Posted: 12/04/22 10:49
by bunniefuu
- ♪ Timmy is an average kid

♪ That no one understands

♪ Mom and dad and vicky always giving him commands ♪

- Bed, twerp!

- ♪ The doom and gloom up in his room ♪

♪ Is broken instantly

♪ By his magic little fish who grant his every wish ♪

♪ 'Cause in reality

♪ They are his oddparents

♪ Fairly oddparents

- Wands and wings.

- Float-y crown-y things.

- ♪ Oddparents, fairly oddparents ♪

♪ Really mod, pea pod, buff bod, hot rod ♪

- Obtuse, rubber goose, green moose, guava juice,

Giant snake, birthday cake, large fries, chocolate shake!

- ♪ Oddparents, fairly oddparents ♪

♪ It flips your lid when you are the kid ♪

♪ With fairly oddparents

- Yeah, right.

- Oh, cosmo, you left the ice cream out last night,

And now it's all melted.

- That's weird.

Then what did I put away in the freezer?

Oh, right.

Wanda.

Boy, will she be mad at me

When she thaws out in to hours.

[Ice cream truck jingling all around the mulberry bush]

- Yes!

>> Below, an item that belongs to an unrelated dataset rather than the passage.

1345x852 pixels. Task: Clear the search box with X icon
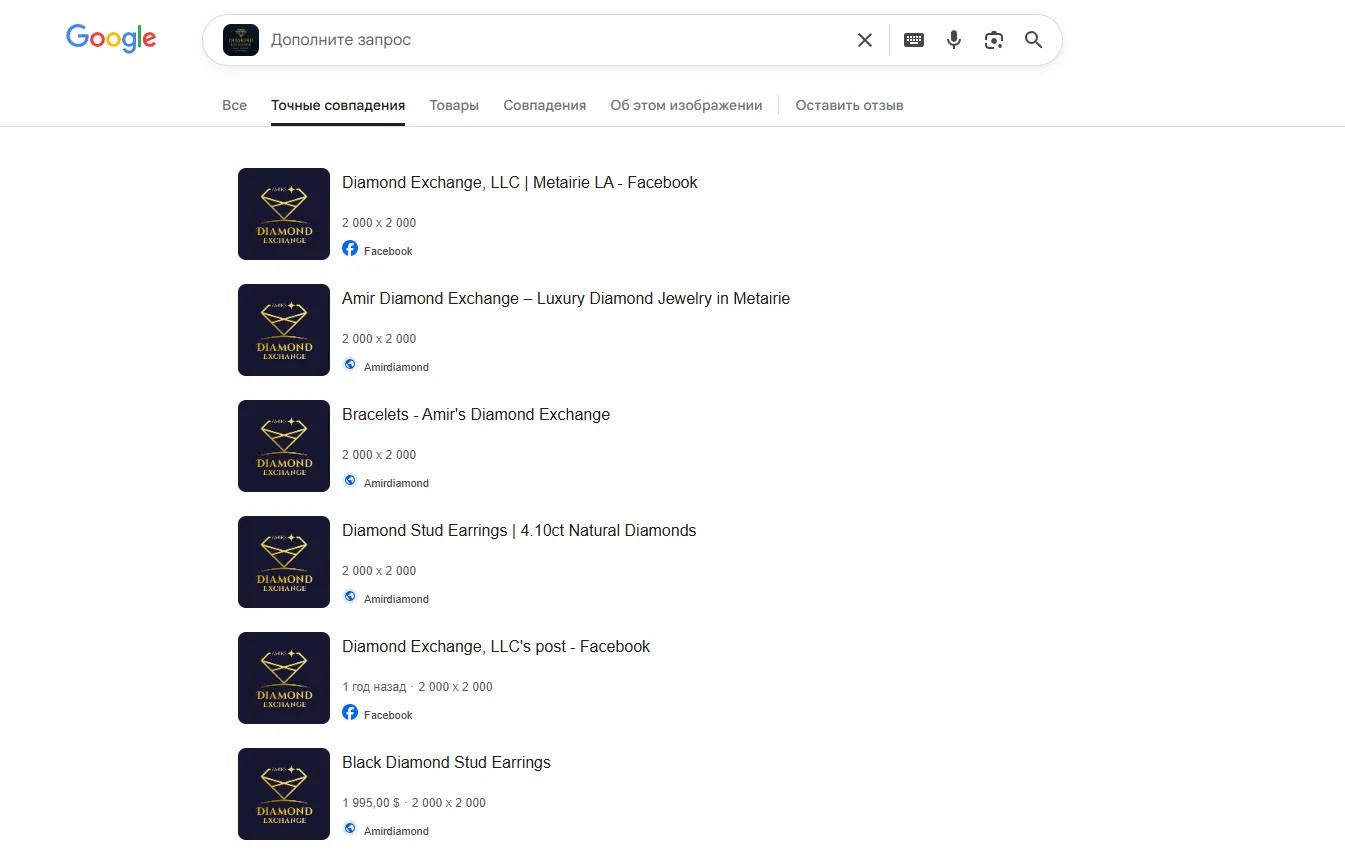tap(865, 40)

I can finally get some ice cream.

All I need is ¢ for a cone.

But I don't have any money.

Well, there's always change in the couch.

- You snooze, you lose, loser.

This couch money is mine!

[Yelling]

Give me whatever I can get

With a canadian nickel and two buttons.

- Being broke stinks.

I wish for a money tree

So I can buy all the ice cream I want.

- I don't know, timmy.

I think wishing for money may be forbidden.

I may have to check the rules.

- Go ahead.

I happen to have a copy of the rules right here.

- Wait a minute.

This looks like a cookbook.

- Why do you say that?

- 'Cause the title is

Lack toast intolerant: gluten free breakfasts.

- Uh, that's just how you say "the rules" in swedish.

- I knew that.

I was just playing dumb.

It's the only game I ever win.

- Cool, a money tree.

Now I have enough change to buy ice cream

Or my own island.

- Darn it.

I only had enough money

For a handful of hot fudge.

It burns, timmy!

Whoa.

Who says money doesn't grow on trees?

I'm rich!

Look, timmy!

I'm raking it in.

I'd rake harder, but my hand is burned.

[Both slurping happily]

- [Sobbing]

- Hey, jorgen.

Shouldn't you be at work?

- Only people who have jobs can go to work.

I was fired, thanks to you.

- What?

How is that myfault?

- You violated the rules

With your money tree wish,

And I didn't catch it in time!

The fairy council took away my job,

My wand, and my corporate housing.

At least they didn't take my corporate coffee mug.

Hot coffee!

It burns!

- It's time for dinner, timmy.

Oh, hello.

Who's your beefy buddy?

- This is jorgen.

He's our, uh, new interior decorator.

I won a decorator

For selling the most squirrely scout cookies.

- You're a decorator?

Oh, I've always wanted this house

To have more of an open-air feeling.

- You got it, toots.

Now, where is your burn cream?

- [High-pitched scream]

- Oh, this hole needs curtains.

I'll go buy them

With this basket of wallets I picked.

- What am I going to do, turner?

I loved my job.

It involved everything I was good at--

Barking orders,

Standing dramatically over people

And unleashing fits of uncontrollable anger.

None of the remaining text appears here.